• _Document excerpt_:
Retail churn is different than most other forms of churn since every transaction could be that customer's last, or one of a long sequence of transactions.  Normally, churn is a classification problem, but I don't think that classification is appropriate for non-contractual cases. By means of example, suppose you run a retail hardware store.  A competitor opens closer to your most loyal customers and thus offers them the benefit of saving time.  Your most loyal customers may churn without showing any signs.  A typical classification algorithm would missclassify these customers, and cost your business in the long run.

When a customer churns from retail, their between transaction times are large.  Perhaps so large that it may prompt retailers to think "Wow, I haven't seen customer X in a long time". You could even say the time between transactions is *anomalously large*.  Thus, churn modelling in retail is not a classification problem, it is an anomaly detection problem.  In order to determine when your customers are churning or likely to churn, you need to know when they are displaying anomalously large between transaction times.

• _Given information_:
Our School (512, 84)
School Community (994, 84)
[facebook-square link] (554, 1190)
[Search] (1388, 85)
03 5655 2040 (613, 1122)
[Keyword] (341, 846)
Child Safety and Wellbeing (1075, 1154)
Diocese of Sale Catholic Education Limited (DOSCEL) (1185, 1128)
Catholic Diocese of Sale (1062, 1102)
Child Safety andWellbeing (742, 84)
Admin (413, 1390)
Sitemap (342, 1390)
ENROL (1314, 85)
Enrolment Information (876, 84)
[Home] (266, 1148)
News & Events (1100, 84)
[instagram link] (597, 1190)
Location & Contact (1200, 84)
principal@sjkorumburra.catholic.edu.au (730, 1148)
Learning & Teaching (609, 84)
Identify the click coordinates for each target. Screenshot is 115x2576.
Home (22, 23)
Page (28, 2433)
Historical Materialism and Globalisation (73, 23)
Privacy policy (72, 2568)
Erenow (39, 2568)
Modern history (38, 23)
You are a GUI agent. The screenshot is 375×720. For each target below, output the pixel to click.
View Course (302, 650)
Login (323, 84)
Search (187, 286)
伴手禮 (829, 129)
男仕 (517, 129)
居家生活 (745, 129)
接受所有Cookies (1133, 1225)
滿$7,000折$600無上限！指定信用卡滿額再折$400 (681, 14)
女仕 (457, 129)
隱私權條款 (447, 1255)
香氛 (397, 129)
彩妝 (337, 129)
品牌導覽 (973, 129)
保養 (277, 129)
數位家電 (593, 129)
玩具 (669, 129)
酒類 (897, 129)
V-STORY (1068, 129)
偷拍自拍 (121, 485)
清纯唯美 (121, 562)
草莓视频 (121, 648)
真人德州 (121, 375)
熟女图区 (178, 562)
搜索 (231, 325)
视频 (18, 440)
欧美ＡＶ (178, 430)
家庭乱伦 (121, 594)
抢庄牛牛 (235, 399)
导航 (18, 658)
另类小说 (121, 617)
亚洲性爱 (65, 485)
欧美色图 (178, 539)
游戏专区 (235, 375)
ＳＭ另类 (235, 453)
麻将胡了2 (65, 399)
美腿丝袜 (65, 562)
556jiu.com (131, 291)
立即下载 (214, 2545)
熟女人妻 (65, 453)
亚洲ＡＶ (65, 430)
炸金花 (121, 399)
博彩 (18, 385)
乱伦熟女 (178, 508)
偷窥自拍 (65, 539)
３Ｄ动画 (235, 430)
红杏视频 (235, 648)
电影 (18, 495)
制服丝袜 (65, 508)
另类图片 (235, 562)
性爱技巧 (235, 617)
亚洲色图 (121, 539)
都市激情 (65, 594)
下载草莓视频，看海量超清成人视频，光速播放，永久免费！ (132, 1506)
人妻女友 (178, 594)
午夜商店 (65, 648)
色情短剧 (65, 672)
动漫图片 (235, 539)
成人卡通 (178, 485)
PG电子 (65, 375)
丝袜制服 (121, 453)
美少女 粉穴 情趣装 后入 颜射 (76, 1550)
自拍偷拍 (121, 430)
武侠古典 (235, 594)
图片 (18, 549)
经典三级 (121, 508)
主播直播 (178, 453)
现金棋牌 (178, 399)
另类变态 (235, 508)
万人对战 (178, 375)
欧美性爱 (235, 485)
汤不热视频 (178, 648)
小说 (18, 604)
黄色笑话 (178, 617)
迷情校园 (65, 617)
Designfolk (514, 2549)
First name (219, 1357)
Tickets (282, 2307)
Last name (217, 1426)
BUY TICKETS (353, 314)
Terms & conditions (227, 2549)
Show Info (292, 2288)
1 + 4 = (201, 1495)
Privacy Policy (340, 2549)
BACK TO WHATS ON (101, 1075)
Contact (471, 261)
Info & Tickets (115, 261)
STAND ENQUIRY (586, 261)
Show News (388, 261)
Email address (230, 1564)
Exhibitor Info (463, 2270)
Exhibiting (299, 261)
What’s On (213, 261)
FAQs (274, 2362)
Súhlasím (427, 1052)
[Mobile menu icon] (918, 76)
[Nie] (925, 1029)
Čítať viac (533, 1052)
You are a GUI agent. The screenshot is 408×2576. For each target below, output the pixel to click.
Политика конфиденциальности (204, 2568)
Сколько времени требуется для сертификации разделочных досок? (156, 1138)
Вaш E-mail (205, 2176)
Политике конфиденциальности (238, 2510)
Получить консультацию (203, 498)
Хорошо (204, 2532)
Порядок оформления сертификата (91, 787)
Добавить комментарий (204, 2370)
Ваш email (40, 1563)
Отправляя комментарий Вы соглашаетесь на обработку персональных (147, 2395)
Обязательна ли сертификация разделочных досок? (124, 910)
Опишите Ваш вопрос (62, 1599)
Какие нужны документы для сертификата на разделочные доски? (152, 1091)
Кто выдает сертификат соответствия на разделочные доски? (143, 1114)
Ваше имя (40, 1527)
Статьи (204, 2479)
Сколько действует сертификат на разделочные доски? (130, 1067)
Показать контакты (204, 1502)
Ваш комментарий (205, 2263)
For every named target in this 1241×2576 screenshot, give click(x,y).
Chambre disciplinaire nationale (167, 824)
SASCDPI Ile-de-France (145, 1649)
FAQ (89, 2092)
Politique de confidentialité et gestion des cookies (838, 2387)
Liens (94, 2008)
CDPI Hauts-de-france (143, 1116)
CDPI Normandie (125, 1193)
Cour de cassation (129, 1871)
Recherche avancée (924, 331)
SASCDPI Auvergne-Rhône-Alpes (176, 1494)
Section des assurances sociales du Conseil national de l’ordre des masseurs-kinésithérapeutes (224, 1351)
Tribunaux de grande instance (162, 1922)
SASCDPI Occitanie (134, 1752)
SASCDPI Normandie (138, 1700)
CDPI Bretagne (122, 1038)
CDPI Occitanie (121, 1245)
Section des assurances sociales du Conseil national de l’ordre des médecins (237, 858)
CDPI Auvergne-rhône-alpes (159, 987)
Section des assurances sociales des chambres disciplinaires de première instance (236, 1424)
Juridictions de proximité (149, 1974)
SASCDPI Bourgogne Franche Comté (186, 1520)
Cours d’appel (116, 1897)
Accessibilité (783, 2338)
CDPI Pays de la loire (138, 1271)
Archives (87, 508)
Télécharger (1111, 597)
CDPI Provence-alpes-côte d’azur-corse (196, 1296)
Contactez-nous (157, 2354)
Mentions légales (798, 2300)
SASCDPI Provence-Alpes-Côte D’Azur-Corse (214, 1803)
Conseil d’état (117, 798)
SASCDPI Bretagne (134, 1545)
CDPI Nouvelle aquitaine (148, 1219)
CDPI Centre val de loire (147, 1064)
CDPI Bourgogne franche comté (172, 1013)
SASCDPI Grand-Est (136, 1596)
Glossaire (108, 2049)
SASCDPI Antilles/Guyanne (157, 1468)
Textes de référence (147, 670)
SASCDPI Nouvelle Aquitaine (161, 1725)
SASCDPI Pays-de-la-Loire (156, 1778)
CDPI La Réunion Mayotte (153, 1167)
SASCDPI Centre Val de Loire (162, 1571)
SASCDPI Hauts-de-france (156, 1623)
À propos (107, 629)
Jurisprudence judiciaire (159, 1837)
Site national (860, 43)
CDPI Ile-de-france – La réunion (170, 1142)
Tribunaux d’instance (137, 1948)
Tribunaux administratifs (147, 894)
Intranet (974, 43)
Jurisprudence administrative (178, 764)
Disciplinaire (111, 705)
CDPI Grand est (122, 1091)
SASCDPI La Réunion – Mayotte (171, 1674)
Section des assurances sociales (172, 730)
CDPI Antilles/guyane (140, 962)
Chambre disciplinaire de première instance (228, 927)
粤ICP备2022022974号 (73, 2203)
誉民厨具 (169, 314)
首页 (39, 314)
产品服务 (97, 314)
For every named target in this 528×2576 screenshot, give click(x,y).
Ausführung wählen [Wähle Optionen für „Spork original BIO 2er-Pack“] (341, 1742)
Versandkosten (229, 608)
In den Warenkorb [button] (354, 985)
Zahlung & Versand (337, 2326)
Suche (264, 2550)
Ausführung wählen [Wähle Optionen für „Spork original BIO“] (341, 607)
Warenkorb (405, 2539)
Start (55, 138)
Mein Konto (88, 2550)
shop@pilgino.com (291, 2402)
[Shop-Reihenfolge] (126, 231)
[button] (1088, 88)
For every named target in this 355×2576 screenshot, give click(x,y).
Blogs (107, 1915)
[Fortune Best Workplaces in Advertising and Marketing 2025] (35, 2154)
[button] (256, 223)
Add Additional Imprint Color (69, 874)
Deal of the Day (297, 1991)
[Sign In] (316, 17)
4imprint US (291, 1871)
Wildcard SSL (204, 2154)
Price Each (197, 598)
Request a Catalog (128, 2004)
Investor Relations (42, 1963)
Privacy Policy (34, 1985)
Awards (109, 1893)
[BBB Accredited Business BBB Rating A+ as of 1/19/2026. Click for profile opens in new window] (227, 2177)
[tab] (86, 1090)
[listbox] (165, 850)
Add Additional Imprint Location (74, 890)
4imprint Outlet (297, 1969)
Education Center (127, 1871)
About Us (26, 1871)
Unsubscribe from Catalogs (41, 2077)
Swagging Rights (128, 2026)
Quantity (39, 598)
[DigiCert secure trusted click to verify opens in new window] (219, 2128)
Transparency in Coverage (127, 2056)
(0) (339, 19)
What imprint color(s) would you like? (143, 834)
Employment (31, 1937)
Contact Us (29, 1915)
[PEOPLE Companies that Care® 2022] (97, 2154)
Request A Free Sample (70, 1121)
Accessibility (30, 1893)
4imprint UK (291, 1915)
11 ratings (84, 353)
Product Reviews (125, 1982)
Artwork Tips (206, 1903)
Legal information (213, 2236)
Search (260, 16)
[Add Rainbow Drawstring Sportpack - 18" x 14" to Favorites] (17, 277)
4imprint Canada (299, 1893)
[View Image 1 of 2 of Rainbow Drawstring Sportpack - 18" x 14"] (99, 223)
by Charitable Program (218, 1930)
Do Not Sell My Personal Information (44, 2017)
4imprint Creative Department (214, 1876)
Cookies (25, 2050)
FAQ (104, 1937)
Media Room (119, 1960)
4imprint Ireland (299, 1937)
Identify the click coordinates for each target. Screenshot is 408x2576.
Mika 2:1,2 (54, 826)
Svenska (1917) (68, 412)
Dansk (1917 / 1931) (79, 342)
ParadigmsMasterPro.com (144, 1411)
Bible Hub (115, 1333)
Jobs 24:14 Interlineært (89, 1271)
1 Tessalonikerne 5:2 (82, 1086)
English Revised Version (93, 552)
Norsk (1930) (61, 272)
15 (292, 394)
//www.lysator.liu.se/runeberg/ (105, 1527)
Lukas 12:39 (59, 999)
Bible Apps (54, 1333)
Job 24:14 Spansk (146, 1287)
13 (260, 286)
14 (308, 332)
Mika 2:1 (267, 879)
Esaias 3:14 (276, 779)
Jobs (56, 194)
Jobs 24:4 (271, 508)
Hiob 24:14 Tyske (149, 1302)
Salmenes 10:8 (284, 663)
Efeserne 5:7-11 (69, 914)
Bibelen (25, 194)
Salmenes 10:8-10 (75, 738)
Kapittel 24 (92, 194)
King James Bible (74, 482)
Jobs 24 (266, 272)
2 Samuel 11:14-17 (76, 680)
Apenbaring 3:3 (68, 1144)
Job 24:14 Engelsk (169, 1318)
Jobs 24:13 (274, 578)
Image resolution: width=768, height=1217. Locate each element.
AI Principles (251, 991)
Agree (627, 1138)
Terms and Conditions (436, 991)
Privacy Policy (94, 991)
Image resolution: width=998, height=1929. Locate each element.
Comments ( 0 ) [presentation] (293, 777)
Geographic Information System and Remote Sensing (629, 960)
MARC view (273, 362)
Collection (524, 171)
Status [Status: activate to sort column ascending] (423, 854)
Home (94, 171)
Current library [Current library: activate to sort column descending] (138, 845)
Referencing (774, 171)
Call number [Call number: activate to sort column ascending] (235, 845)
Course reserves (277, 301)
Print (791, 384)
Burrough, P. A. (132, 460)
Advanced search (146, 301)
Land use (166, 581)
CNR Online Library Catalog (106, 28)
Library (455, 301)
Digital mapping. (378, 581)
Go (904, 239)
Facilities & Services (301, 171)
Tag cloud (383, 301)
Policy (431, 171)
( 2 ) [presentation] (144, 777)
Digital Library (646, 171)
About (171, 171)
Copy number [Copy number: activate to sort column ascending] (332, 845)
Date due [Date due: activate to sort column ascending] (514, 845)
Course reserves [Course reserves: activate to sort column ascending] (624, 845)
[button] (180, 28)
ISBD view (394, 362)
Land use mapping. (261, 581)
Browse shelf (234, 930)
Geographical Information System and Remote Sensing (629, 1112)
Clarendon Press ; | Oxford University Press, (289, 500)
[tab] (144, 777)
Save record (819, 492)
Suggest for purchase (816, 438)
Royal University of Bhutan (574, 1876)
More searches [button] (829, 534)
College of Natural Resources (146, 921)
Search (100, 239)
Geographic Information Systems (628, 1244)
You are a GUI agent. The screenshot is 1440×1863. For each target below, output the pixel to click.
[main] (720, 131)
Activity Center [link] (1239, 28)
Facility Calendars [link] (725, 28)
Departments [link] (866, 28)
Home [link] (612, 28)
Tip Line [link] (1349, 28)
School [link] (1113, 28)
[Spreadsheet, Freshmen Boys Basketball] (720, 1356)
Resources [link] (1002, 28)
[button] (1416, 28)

• _Tasks_:
[1] In the passage on retail churn, what kind of problem is churn modelling in retail said to be?
[2] Extend the passage on retail churn, beginning after its final sentence.
The records are separate material and have no connection to the passage on retail churn.

• _Answers by task_:
[1] An anomaly detection problem.

[2]
We first need an idea of what "anomalously" means.  I want to be able to make claims like "9 times out of 10, Customer X will make his next transaction within Y days".  If Customer X does not make another transaction within Y days, we know that there is only a 1 in 10 chance of this happening, and that this behaviour is anomalous.

To do this, we will need each customer's between transaction time distribution. This may be difficult to estimate, especially if the distribution is multimodal or irregular.  To avoid this difficulty, I'll take a non-parametric approach and use the Empirical Cumulative Distribution Function to approximate the quantiles of each customer's between transaction time distribution.  Once I have the ECDF, I can approximate the 90th percentile, and obtain estimates of the nature I've described above.

To do demonstrate my methodology, I'll use retail data obtained from the [UCI Machine Learning Respository](http://archive.ics.uci.edu/ml/datasets/online+retail).  

Let's get started.


# Data Munging

The first thing we'll have to do is slurp in the data.  Once we do that, we'll find that the rows of the data contain information about products, such as: how many were bought (`Quantity`), the price per unit (`Price`), who bought the product (`Customer ID`), when the product was bought (`InvoiceDate`), and which transaction the product was bought under (`InvoiceNo`).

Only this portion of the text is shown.